Excerpts from a dataset:
• • •

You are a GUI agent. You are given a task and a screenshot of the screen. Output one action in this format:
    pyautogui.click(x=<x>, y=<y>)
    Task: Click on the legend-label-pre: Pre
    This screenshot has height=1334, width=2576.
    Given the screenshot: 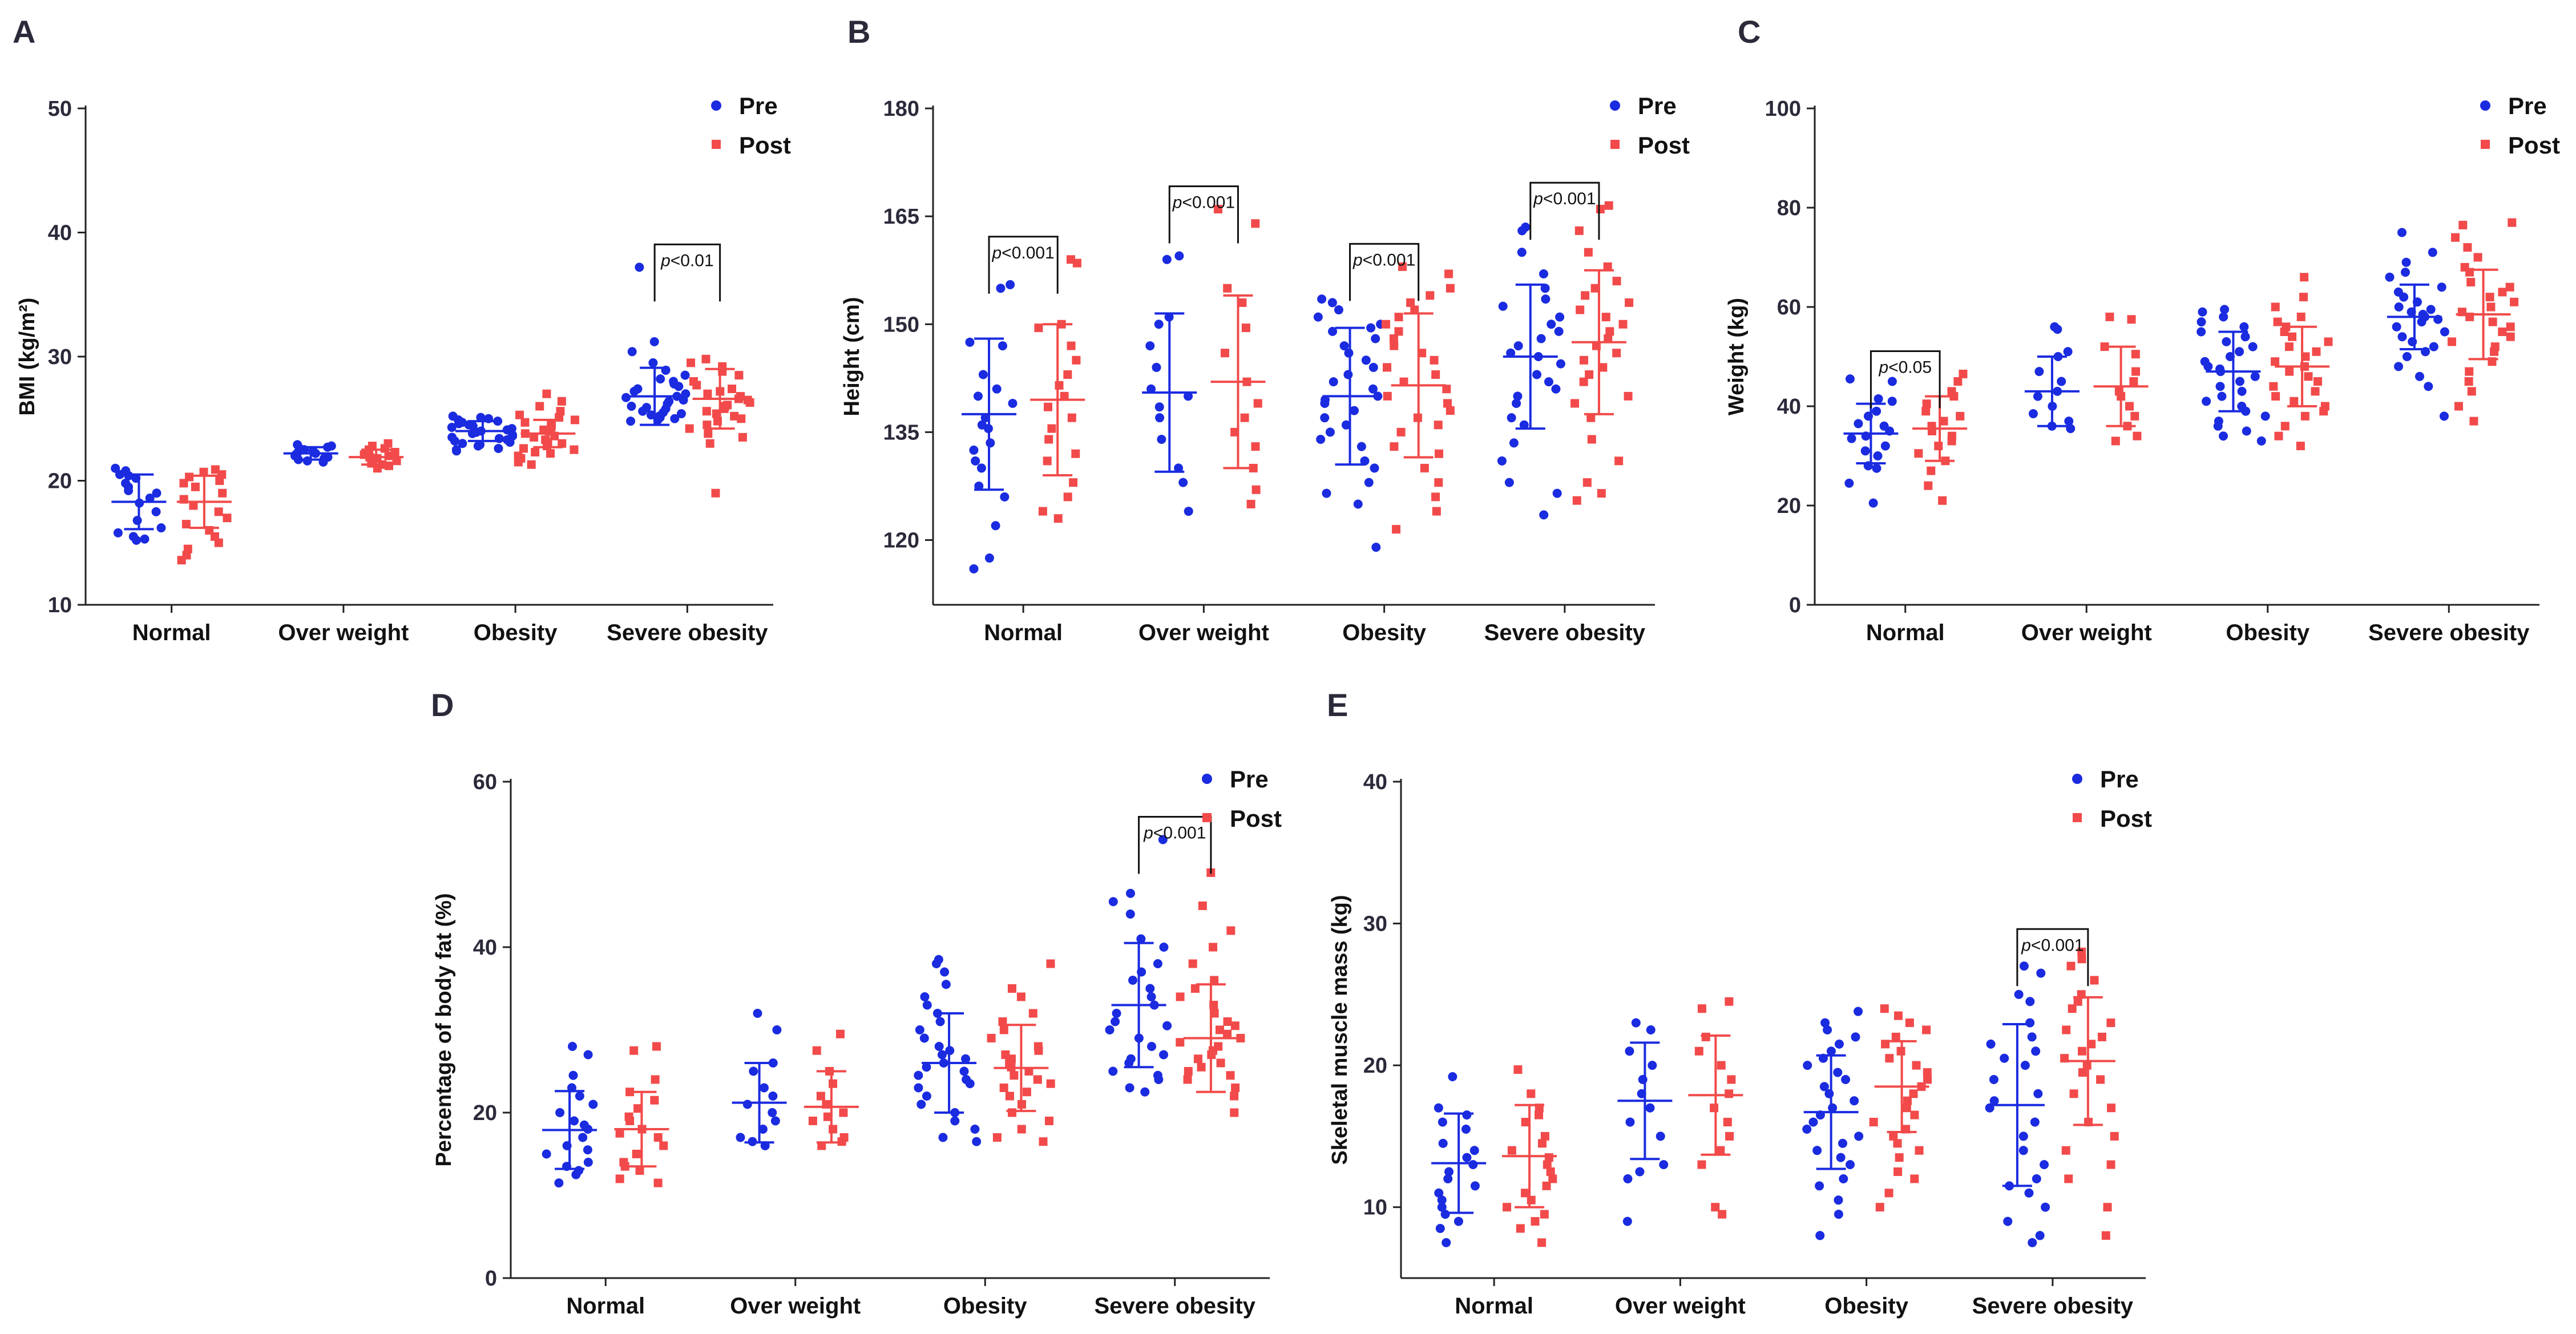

• • •

Rewrite the lines above, changing every "screenshot" to "screen image" and keeping everything else the same. Leave out the pictures.

> Solution below
You are a GUI agent. You are given a task and a screen image of the screen. Output one action in this format:
    pyautogui.click(x=<x>, y=<y>)
    Task: Click on the legend-label-pre: Pre
    This screen image has height=1334, width=2576.
    Given the screen image: 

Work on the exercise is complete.